------ Exercise data
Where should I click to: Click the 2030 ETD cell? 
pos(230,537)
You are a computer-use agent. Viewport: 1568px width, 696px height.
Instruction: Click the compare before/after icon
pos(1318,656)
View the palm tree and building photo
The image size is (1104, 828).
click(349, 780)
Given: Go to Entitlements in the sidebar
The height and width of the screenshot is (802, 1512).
------------
------ Exercise data
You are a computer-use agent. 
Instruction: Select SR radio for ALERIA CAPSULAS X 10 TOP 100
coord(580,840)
------------
------ Exercise data
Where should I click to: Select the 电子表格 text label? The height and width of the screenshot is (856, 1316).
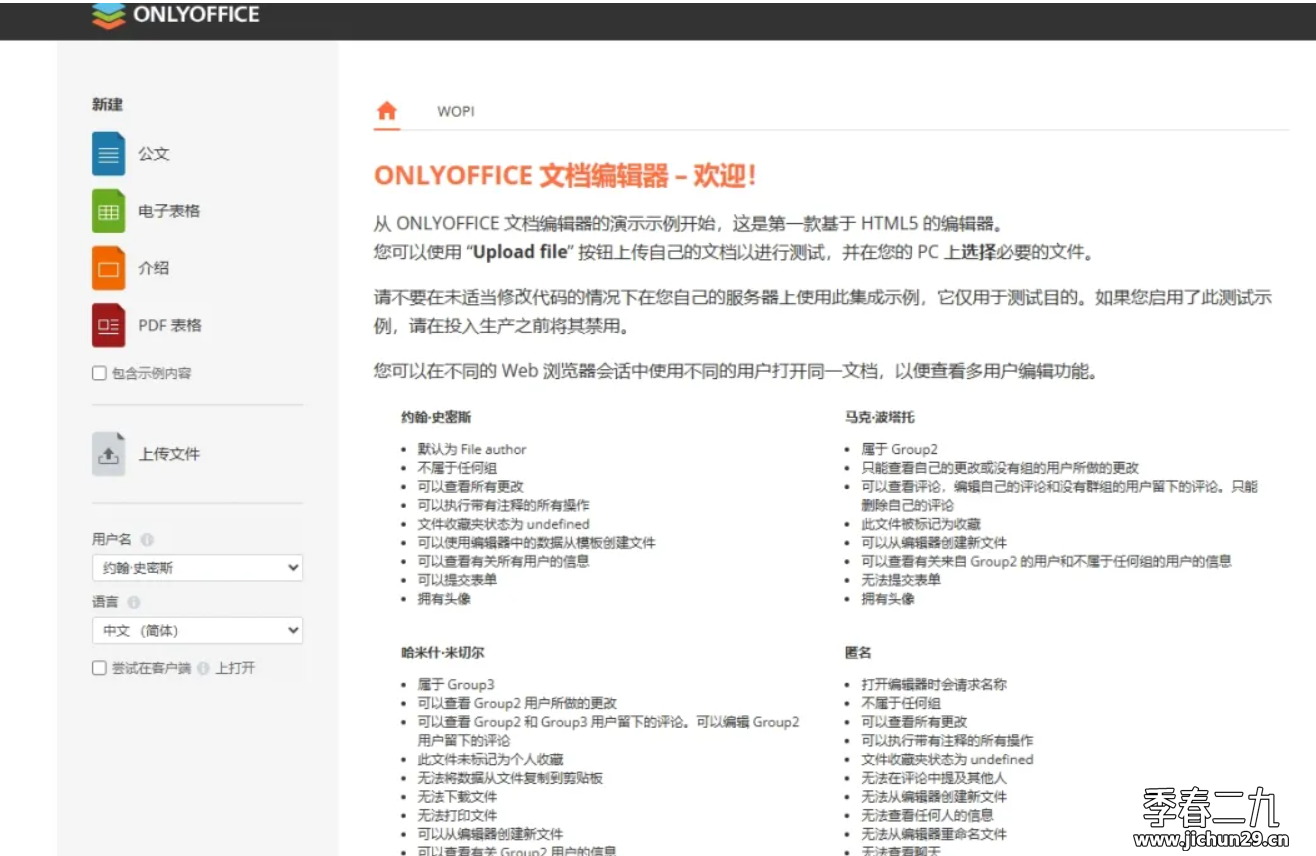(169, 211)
------------
## Task requirements
Whatever else the listing above holds, retype exactly only the lines from the one containing "Given: Go to Entitlements in the sidebar" to the one containing "The height and width of the screenshot is (802, 1512).", both ends kept.

## Response to the task
Given: Go to Entitlements in the sidebar
The height and width of the screenshot is (802, 1512).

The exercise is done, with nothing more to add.